» **Work required**:
Return every row below that contains the word "height", copying each one in full.

» **Supplied material**:
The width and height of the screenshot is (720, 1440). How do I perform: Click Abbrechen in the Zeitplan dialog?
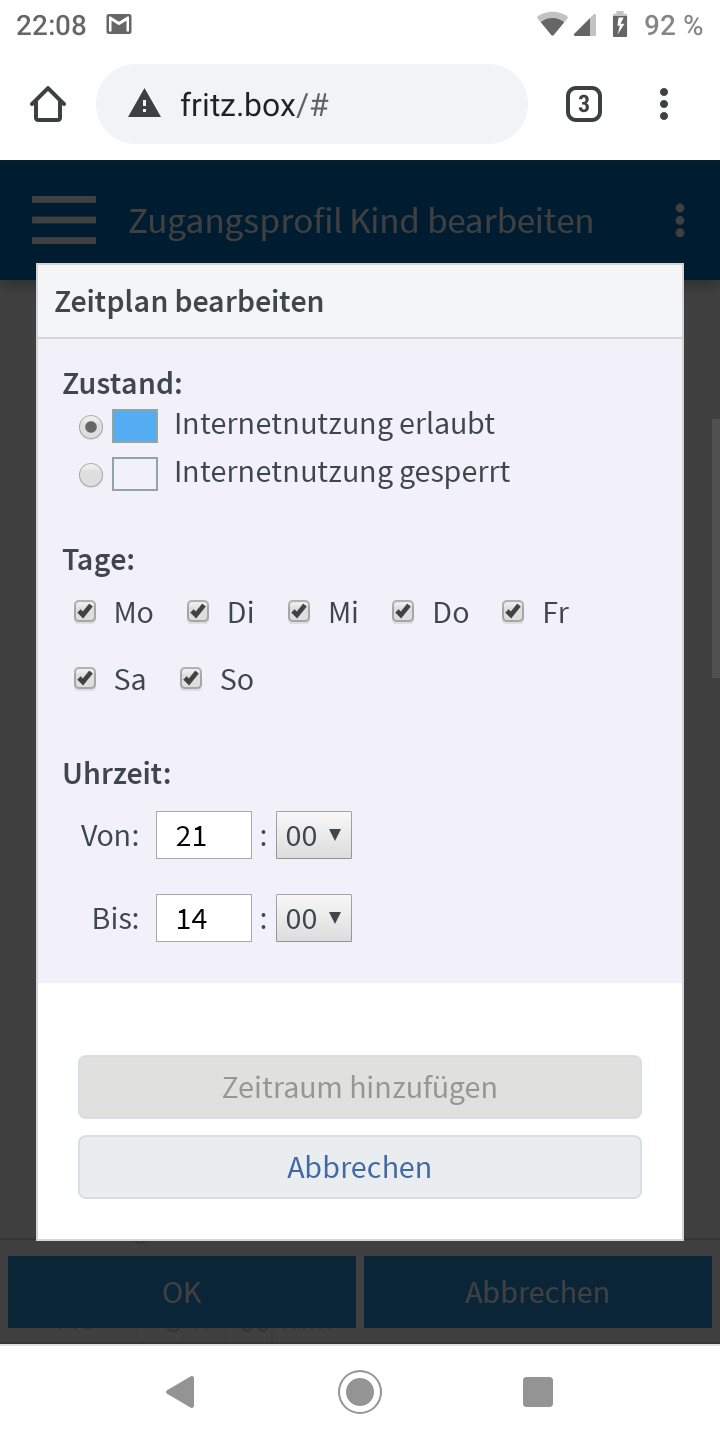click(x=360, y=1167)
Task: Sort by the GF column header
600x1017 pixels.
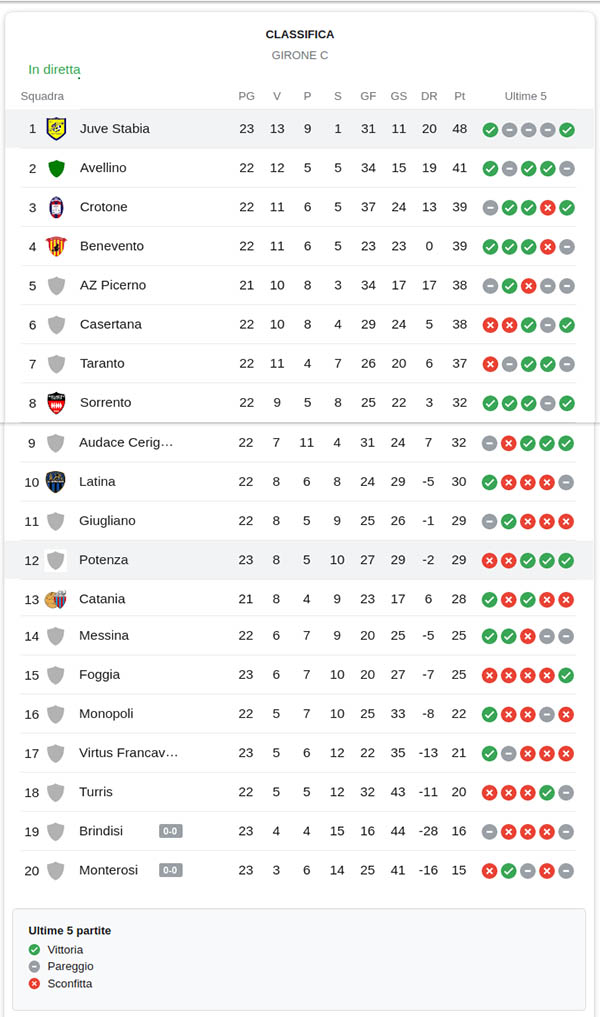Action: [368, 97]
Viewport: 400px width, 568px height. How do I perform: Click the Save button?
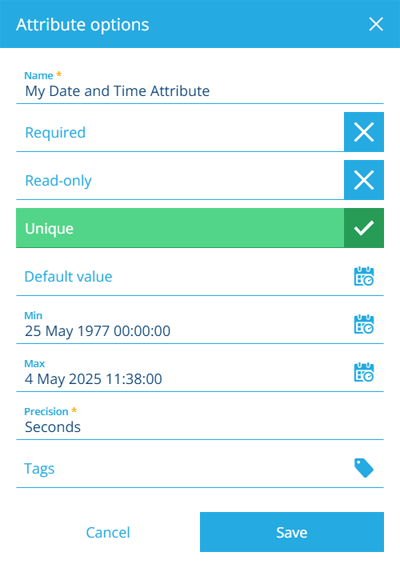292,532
==
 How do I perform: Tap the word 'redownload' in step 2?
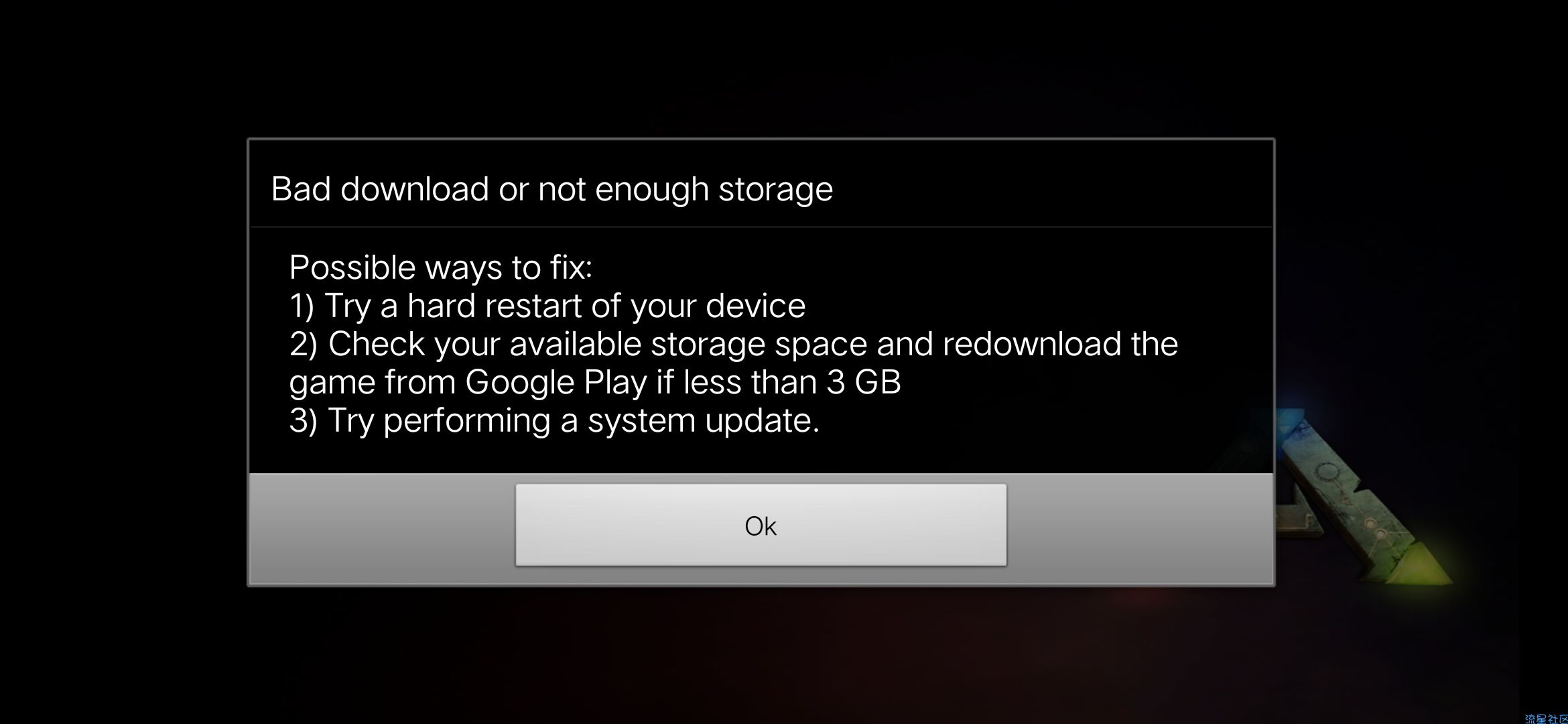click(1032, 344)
* * *
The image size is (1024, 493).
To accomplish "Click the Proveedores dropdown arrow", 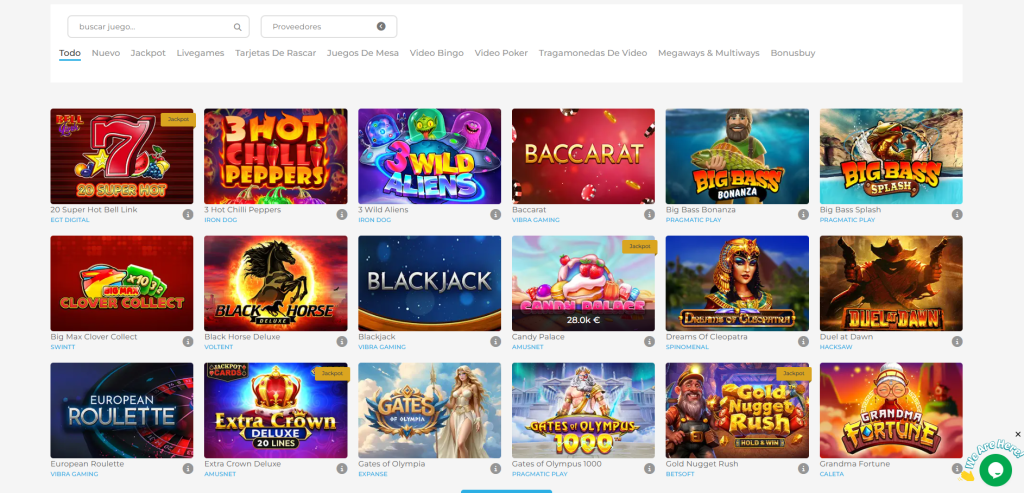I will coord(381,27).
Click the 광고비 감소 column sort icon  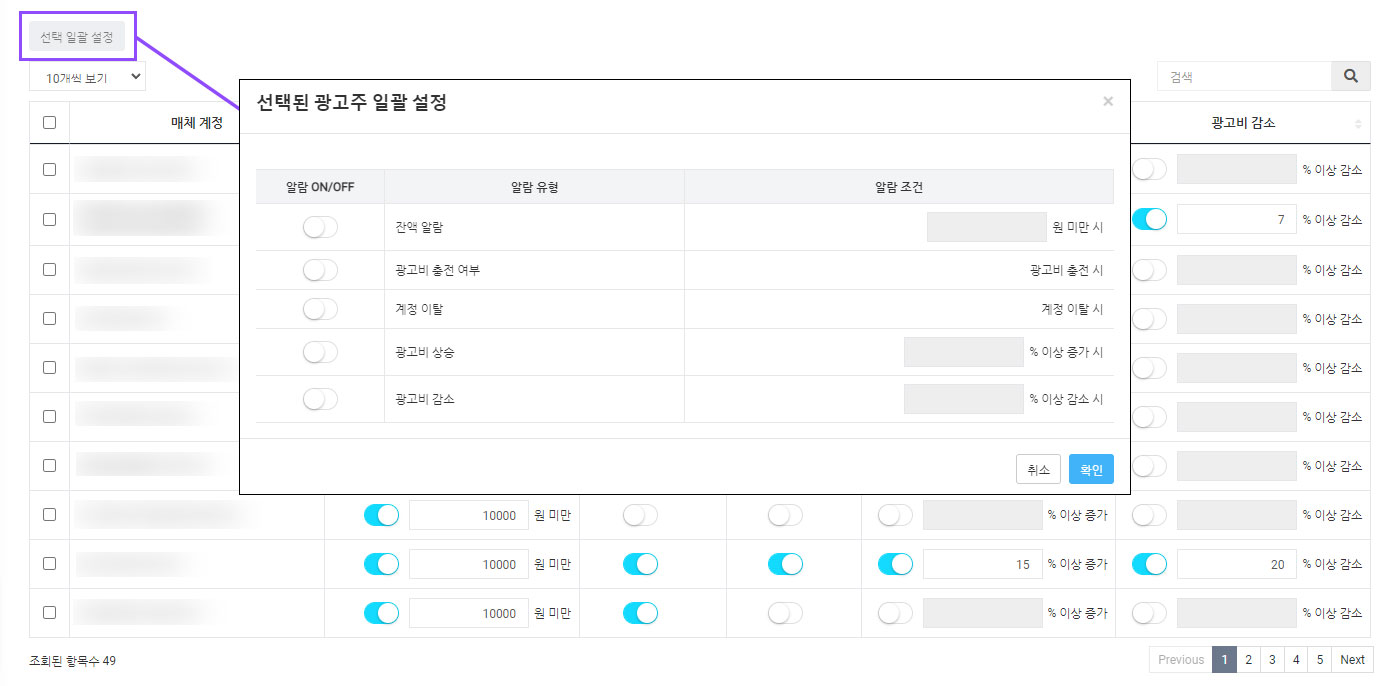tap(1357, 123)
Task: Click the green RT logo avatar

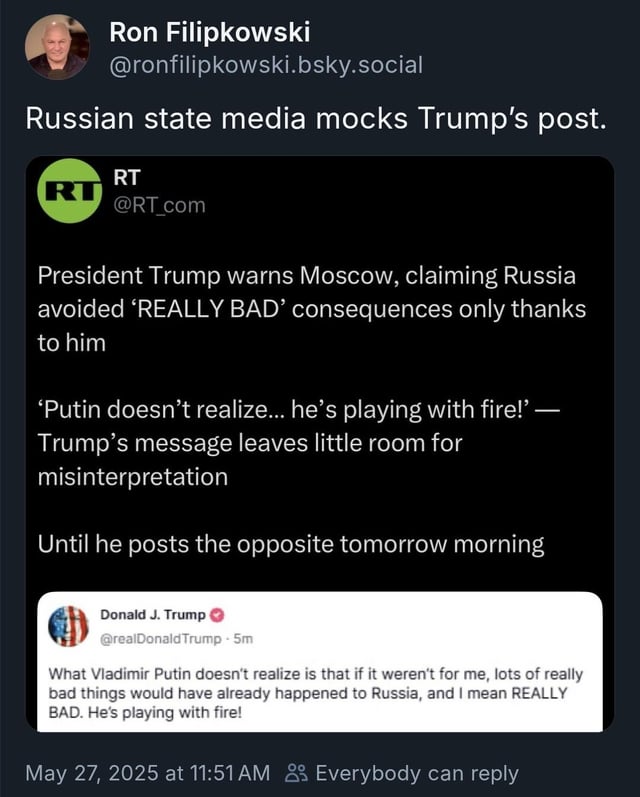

» **Response to this exercise**:
The width and height of the screenshot is (720, 1440). How do I perform: Click Abbrechen in the Zeitplan dialog?
Viewport: 400px width, 568px height. How do I perform: Click the Save button?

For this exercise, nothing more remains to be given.